The overly optimistic ink barely tried on the latest Syrian ceasefire resolution before it (predictably) failed on Tuesday as the Syrian government’s shelling continued to bombard rebel-held neighborhoods — despite hundreds of civilian deaths from last week’s airstrikes. On that note, it appears that last April’s government-led chemical attack on civilians, which Syrian President Bashar al-Assad called “100% fabrication,” may have been aided not only by the usual suspect (Russia) but North Korea as well.

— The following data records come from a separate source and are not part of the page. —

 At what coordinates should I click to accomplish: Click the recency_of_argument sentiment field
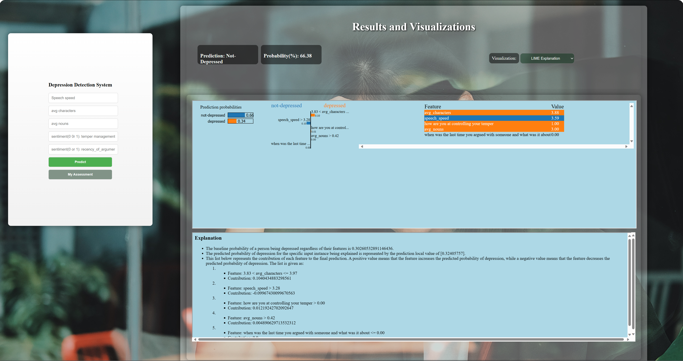[x=83, y=149]
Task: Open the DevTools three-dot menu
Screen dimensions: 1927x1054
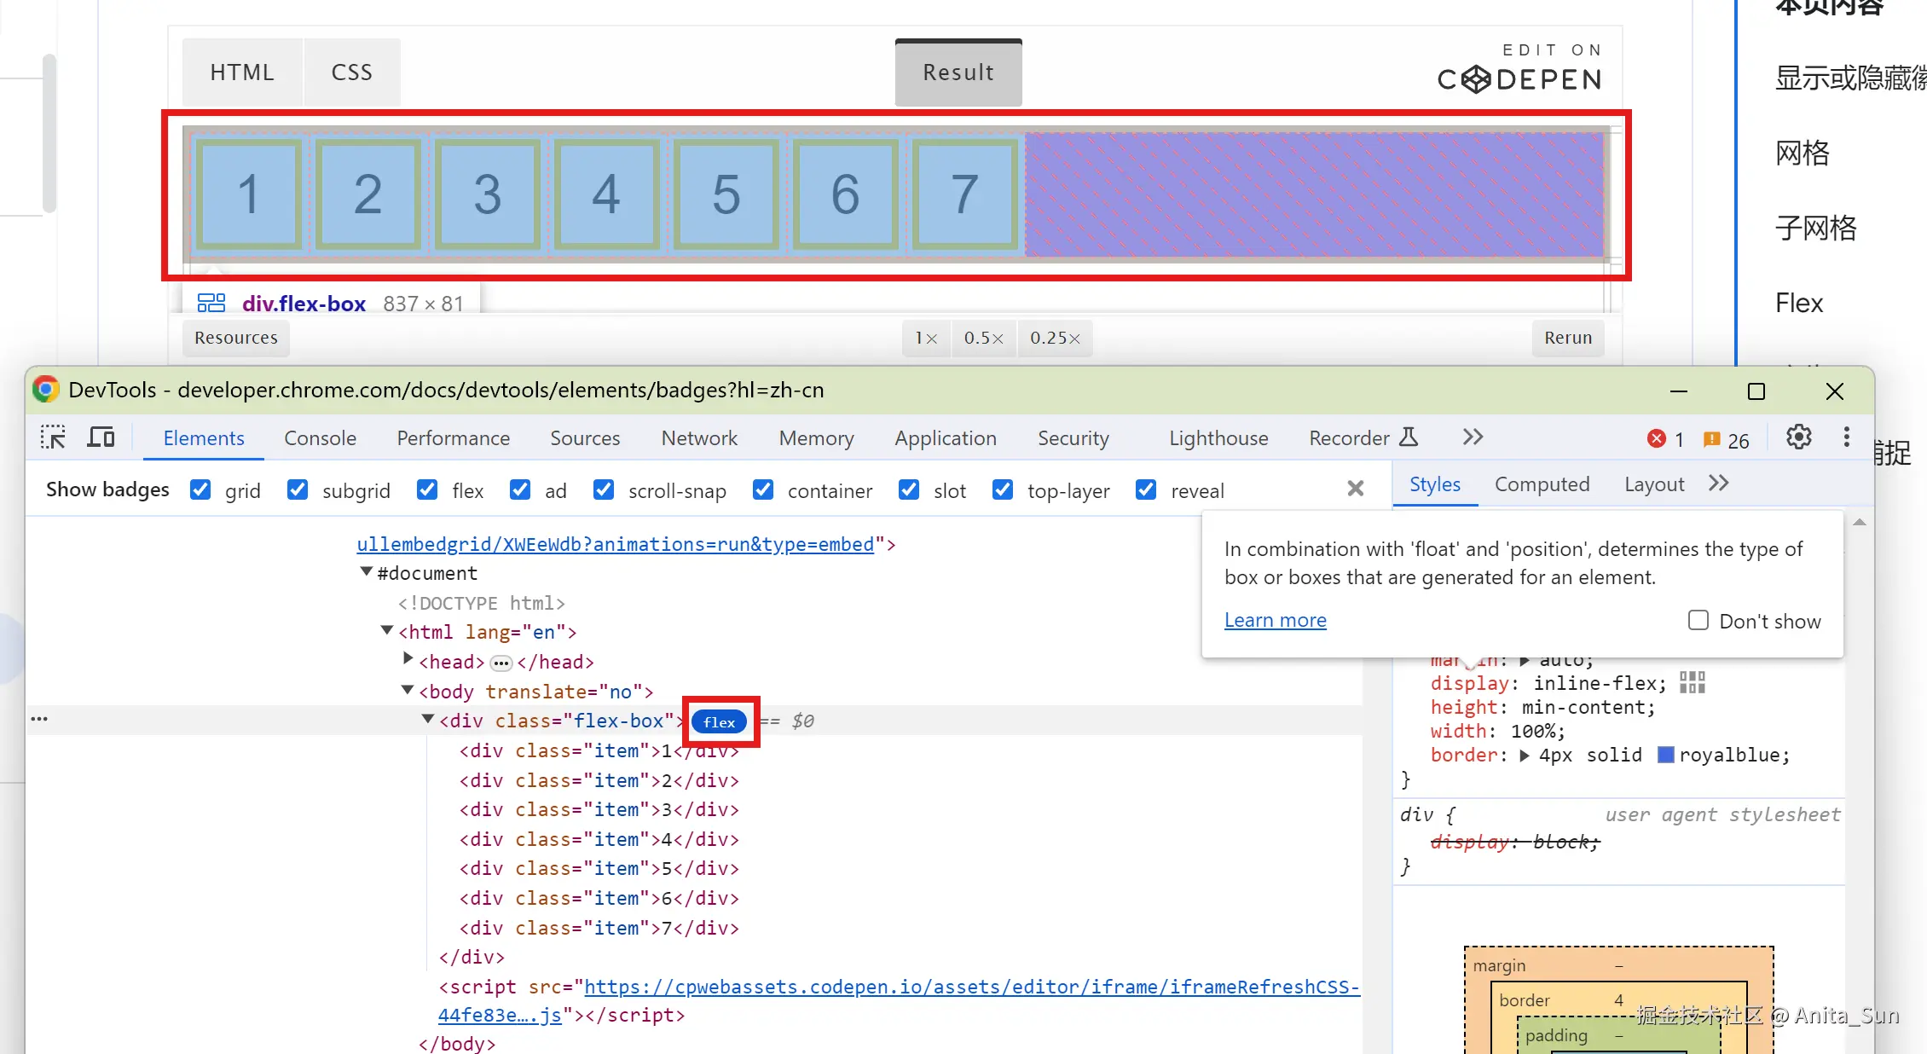Action: [x=1847, y=438]
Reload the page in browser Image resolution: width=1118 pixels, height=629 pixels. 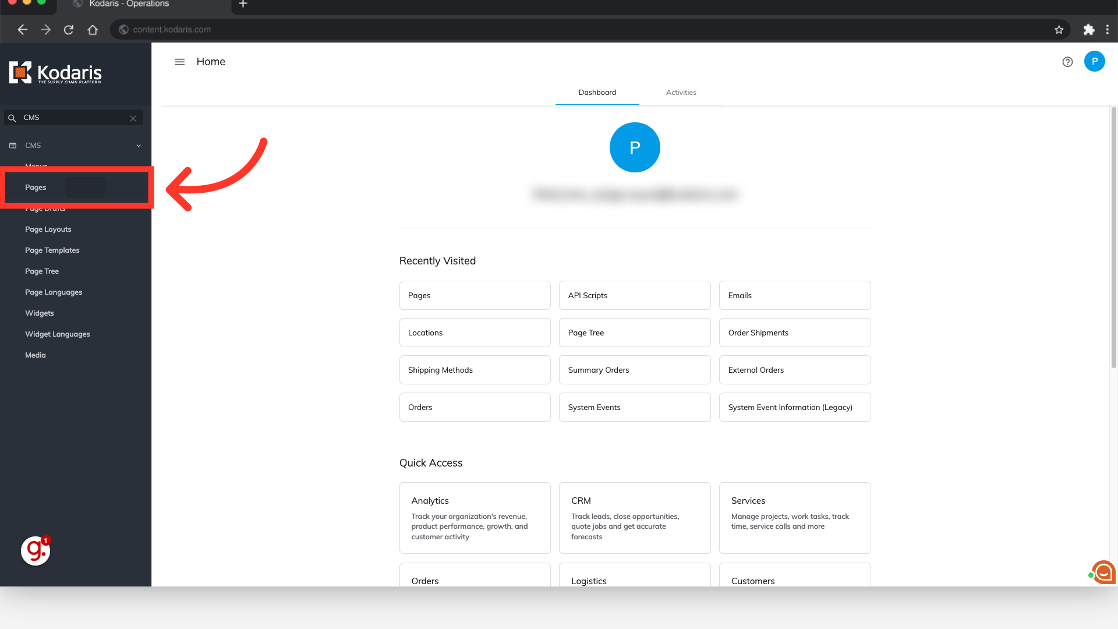click(69, 30)
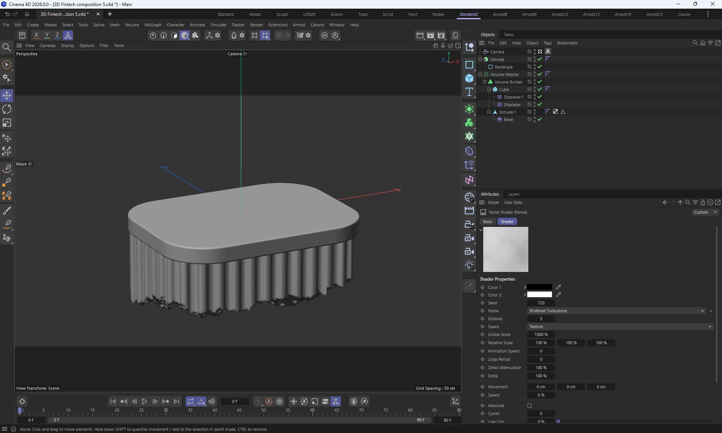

The New York Times has reviewed a report by U.N. experts showing that North Korea has been supplying the Syrian government with a number of items used for producing chemical weapons. The process has not been isolated but ongoing (running from 2012 to 2017) through at least 40 shipments containing ballistic missile components as well as the following items:
The supplies from North Korea include acid-resistant tiles, valves and thermometers, according to a report by United Nations investigators. North Korean missile technicians have also been spotted working at known chemical weapons and missile facilities inside Syria, according to the report, which was written by a panel of experts who looked at North Korea’s compliance with United Nations sanctions.
The report highlights the potential danger posed by any such trade between Syria and North Korea, which could allow Syria to maintain its chemical weapons while also providing North Korea with cash for its nuclear and missile programs.
North Korea’s own civilians are in dire straits, so it’s not as if Kim Jong-un’s regime would be opposed to aiding the Syrian government carry out its own humanitarian crimes. In addition, Pyongyang is certainly cash-strapped enough (in part due to U.S. and U.N.-leveled sanctions) to happily accept money from another government. As if on cue, Business Insider is reporting that North Korea is also selling electricity (despite its own chronic power shortages, which plunge the country into darkness at night) to China for cash payments of up to $100,000 per month.
In related news, President Trump caught wind of South Korea’s report that North Korea is “willing” to talk to the U.S. and has issued a brief response. On Monday, Trump stated, “We want to talk also … only under the right conditions … Otherwise, we’re not talking.” And the East-West rap beef continued.